Heavy smoke wafted across Interstate 94, just west of Dickinson, as the indistinguishable smell of fire clung to the bitter cold air. Around 9:31 a.m., Dickinson Rural Fire Department received a call for service in response to a residential fire near 16th Avenue Southwest. Firetrucks were on scene within 10 minutes and quickly set to the task of extinguishing the flames.
It was a theater of fire and ice, played out on the North Dakota prairie for the highest of stakes.
With the assistance of the South Heart Fire Department, the first responders battled against strong, cold winds, which significantly hampered their efforts of putting out the fire.
Within minutes, Firefighters were covered head to toe in a thin layer of ice. The situation forced first responders to not only battle the flames, but North Dakota’s cold winter elements. In shifts, they rotated out of the fight to change out gloves and gear as necessary before returning to their duties.
“It's always a bad day when there is a fire, but the cold makes it much, much worse,” Jessie Olsen, the fire chief of the SHFD, said. “It made it a bit of a challenge today, but Dickinson did a great job responding and were happy to assist.”
Despite the multitude of obstacles facing the firefighters, members of the rural fire department were able to finally access the basement level of the home — where the fire was emanating from.
Stark County Sheriff’s Office deputy and volunteer rural firefighter, Eldon Mehrer, explained the challenges faced by those on the ground.

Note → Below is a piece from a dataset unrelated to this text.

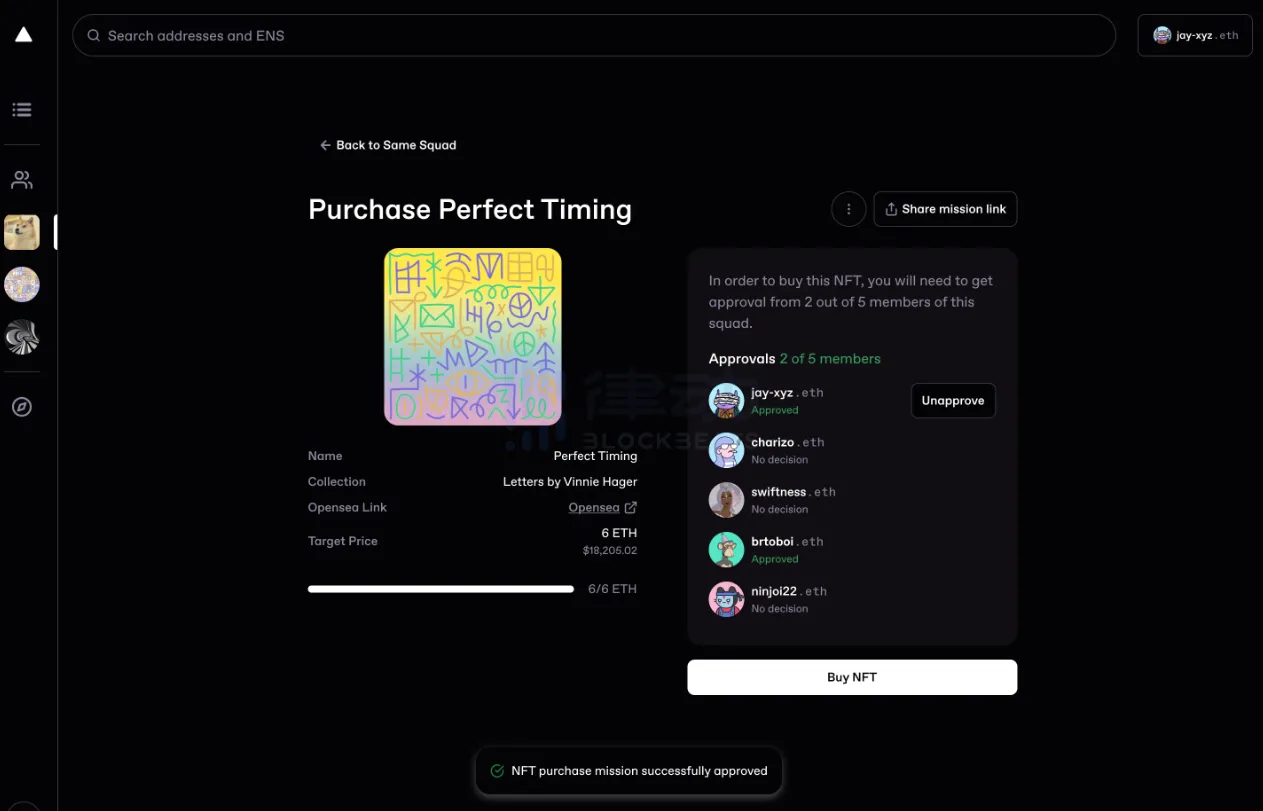Screen dimensions: 1263x811
Task: Click the triangle logo in the sidebar
Action: point(23,35)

“The extreme cold weather certainly was an obstacle,” Mehrer said. “ When it is this cold, pumps don't want to run, hoses and nozzles wanted to freeze up ... so it was just battling those things to keep the water flow going as best as we could.”
Another obstacle faced by the firefighters was a lack of water. In a sustained firefight of the magnitude faced by those on scene, getting sufficient water was a challenge. According to one of the firefighters, an estimated 50,000 gallons of water was used to quench the blaze — much of which was brought to the scene in vehicles.
The family suffered no injuries and were all able to make it out of the home before the raging fire claimed too much of their home to prevent escape. While their spirits were admittedly low, they was relieved that their family was safe and sound. Jessica Dukart said that she was grateful for the firefighters who were braving both the cold and the heat in the prolonged fight.
“I just want to thank the fire departments that came out in this terrible weather,” Dukart said. “Especially the volunteers and the South Heart Fire Department who came today.”
Mehrer shared with The Press that while the initial causes are yet unknown, he believes that a loud explosion was heard from the basement of the home.
“From statements from the homeowner, it sounds as though an explosion in the basement level of the home may be the culprit,” he said. “The fire had already spread through the lower level of the home, and thankfully they immediately called 911.”
As flames slowly turned to smoke and ash, firefighters turned their efforts to quenching their hunger with McDonald’s cheeseburgers.
“We fought it all day without any injuries to our firefighters,” said Mehrer.